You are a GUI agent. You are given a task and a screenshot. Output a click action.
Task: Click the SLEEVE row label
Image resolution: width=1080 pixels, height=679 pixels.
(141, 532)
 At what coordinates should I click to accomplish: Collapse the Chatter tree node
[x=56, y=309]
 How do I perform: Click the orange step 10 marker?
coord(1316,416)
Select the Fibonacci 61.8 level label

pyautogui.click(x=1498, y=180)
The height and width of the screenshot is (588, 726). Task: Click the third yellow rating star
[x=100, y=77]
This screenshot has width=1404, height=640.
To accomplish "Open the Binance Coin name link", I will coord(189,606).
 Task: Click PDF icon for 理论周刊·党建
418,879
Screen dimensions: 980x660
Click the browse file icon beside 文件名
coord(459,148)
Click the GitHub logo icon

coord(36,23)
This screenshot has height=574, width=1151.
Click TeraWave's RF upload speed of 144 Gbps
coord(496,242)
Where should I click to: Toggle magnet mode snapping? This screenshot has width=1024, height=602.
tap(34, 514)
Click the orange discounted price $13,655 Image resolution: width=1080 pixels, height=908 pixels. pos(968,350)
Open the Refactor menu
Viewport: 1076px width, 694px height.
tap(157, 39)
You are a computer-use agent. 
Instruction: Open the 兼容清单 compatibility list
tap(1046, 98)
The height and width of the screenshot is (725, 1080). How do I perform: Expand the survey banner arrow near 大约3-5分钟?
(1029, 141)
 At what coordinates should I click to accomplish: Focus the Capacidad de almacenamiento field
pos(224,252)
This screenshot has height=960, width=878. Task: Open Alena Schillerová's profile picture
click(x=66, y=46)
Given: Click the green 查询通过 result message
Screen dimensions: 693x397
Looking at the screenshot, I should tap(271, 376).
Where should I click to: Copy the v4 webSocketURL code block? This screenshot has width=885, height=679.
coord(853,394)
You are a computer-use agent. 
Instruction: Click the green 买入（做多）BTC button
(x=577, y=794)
────────────────────────────────────────
Your instructions: Every record shown above should be given back exactly.

Written answer:
You are a GUI agent. You are given a task and a screenshot. Output a click action.
Task: Click the SLEEVE row label
Image resolution: width=1080 pixels, height=679 pixels.
(141, 532)
 At what coordinates should I click to accomplish: Collapse the Chatter tree node
[x=56, y=309]
 How do I perform: Click the orange step 10 marker?
coord(1316,416)
Select the Fibonacci 61.8 level label

pyautogui.click(x=1498, y=180)
The height and width of the screenshot is (588, 726). Task: Click the third yellow rating star
[x=100, y=77]
This screenshot has width=1404, height=640.
To accomplish "Open the Binance Coin name link", I will coord(189,606).
 Task: Click PDF icon for 理论周刊·党建
418,879
Screen dimensions: 980x660
Click the browse file icon beside 文件名
coord(459,148)
Click the GitHub logo icon

coord(36,23)
This screenshot has height=574, width=1151.
Click TeraWave's RF upload speed of 144 Gbps
coord(496,242)
Where should I click to: Toggle magnet mode snapping? This screenshot has width=1024, height=602.
tap(34, 514)
Click the orange discounted price $13,655 Image resolution: width=1080 pixels, height=908 pixels. pos(968,350)
Open the Refactor menu
Viewport: 1076px width, 694px height.
tap(157, 39)
You are a computer-use agent. 
Instruction: Open the 兼容清单 compatibility list
tap(1046, 98)
The height and width of the screenshot is (725, 1080). How do I perform: Expand the survey banner arrow near 大约3-5分钟?
(1029, 141)
 At what coordinates should I click to accomplish: Focus the Capacidad de almacenamiento field
pos(224,252)
This screenshot has height=960, width=878. Task: Open Alena Schillerová's profile picture
click(x=66, y=46)
Given: Click the green 查询通过 result message
Screen dimensions: 693x397
Looking at the screenshot, I should tap(271, 376).
Where should I click to: Copy the v4 webSocketURL code block? This screenshot has width=885, height=679.
coord(853,394)
You are a computer-use agent. 
Instruction: Click the green 买入（做多）BTC button
(x=577, y=794)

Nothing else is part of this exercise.